(Element and text location data)

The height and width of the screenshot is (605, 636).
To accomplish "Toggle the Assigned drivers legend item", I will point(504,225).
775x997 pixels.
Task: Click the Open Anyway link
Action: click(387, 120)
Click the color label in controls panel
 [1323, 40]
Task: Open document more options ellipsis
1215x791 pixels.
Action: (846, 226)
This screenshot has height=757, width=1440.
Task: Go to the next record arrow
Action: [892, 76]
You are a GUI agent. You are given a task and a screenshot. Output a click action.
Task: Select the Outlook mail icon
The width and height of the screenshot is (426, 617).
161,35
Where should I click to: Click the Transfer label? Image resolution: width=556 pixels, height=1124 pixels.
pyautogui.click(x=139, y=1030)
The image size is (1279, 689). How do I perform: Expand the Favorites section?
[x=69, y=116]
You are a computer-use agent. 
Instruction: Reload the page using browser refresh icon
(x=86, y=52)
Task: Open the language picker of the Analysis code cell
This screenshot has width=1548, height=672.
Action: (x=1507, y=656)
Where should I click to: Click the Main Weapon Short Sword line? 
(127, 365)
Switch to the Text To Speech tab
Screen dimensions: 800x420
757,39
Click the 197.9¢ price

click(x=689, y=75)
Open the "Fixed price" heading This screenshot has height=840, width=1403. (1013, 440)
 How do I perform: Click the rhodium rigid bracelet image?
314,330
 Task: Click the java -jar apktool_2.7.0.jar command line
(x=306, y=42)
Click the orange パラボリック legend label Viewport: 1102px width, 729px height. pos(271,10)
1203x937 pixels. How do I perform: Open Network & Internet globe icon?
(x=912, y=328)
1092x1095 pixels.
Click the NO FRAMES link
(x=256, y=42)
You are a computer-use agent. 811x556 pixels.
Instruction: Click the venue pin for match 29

**Your goal**
Please replace "pixels" with "px" in the lines from the line with "How do I perform: Click" through the last line, leaving everything else unchanged.

**Solved problem**
 How do I perform: Click the rhodium rigid bracelet image?
314,330
 Task: Click the java -jar apktool_2.7.0.jar command line
(x=306, y=42)
Click the orange パラボリック legend label Viewport: 1102px width, 729px height. pos(271,10)
1203x937 px. How do I perform: Open Network & Internet globe icon?
(x=912, y=328)
1092x1095 px.
Click the NO FRAMES link
(x=256, y=42)
You are a computer-use agent. 811x556 px.
Instruction: Click the venue pin for match 29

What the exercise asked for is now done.